▼

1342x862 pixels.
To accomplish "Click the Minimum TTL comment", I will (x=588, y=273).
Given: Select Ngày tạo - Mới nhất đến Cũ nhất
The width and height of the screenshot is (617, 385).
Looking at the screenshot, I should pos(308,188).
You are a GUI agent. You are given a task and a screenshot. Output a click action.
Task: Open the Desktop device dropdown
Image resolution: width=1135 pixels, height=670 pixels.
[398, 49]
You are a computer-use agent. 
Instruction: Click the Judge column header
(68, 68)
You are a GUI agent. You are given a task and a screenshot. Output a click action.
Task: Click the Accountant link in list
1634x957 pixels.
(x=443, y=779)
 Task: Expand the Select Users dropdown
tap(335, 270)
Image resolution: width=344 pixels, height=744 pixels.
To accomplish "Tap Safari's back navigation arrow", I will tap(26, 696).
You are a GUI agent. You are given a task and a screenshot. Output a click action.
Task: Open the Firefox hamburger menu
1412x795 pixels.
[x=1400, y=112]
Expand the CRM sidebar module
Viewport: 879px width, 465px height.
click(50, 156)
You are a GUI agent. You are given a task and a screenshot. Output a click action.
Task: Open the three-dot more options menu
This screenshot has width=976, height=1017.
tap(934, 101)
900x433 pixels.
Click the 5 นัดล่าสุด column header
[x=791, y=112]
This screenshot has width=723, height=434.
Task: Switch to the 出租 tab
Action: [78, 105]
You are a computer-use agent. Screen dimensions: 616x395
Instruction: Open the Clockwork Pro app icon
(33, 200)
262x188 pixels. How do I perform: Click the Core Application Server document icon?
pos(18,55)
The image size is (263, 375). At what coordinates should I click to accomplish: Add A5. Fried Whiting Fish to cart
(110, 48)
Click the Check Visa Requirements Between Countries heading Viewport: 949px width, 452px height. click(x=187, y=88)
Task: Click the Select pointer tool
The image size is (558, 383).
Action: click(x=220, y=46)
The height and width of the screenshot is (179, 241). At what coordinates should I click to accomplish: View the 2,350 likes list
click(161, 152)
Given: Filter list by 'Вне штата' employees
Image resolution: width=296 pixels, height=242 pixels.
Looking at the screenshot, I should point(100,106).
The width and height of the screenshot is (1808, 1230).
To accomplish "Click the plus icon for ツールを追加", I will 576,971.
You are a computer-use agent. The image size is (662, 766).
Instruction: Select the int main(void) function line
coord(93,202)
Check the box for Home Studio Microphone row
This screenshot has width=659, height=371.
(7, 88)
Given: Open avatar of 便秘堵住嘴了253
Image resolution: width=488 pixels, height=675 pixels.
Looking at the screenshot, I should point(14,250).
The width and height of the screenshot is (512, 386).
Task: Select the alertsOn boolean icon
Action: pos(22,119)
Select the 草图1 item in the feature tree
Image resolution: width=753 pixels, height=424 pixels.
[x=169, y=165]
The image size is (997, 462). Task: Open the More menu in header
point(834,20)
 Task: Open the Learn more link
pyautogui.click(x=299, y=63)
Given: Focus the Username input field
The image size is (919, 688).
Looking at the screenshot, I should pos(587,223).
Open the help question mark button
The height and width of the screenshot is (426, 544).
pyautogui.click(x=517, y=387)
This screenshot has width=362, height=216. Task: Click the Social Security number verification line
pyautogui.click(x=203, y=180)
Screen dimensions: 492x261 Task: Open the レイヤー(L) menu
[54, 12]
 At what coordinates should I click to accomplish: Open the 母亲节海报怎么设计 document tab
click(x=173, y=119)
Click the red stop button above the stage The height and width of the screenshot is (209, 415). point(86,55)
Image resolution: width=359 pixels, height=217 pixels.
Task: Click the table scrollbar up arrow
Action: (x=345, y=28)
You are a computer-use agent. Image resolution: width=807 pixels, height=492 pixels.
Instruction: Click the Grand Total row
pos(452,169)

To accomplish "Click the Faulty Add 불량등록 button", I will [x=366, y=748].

▲

→ Work to be completed:
Format the lines as a Markdown table with the columns Row and Line, omitting blank lines. Begin with the first line and stop after the one containing "will tap(26, 696).".

→ Worked answer:
| Row | Line |
|---|---|
| 1 | 1342x862 pixels. |
| 2 | To accomplish "Click the Minimum TTL comment", I will (x=588, y=273). |
| 3 | Given: Select Ngày tạo - Mới nhất đến Cũ nhất |
| 4 | The width and height of the screenshot is (617, 385). |
| 5 | Looking at the screenshot, I should pos(308,188). |
| 6 | You are a GUI agent. You are given a task and a screenshot. Output a click action. |
| 7 | Task: Open the Desktop device dropdown |
| 8 | Image resolution: width=1135 pixels, height=670 pixels. |
| 9 | [398, 49] |
| 10 | You are a computer-use agent.  |
| 11 | Instruction: Click the Judge column header |
| 12 | (68, 68) |
| 13 | You are a GUI agent. You are given a task and a screenshot. Output a click action. |
| 14 | Task: Click the Accountant link in list |
| 15 | 1634x957 pixels. |
| 16 | (x=443, y=779) |
| 17 |  Task: Expand the Select Users dropdown |
| 18 | tap(335, 270) |
| 19 | Image resolution: width=344 pixels, height=744 pixels. |
| 20 | To accomplish "Tap Safari's back navigation arrow", I will tap(26, 696). |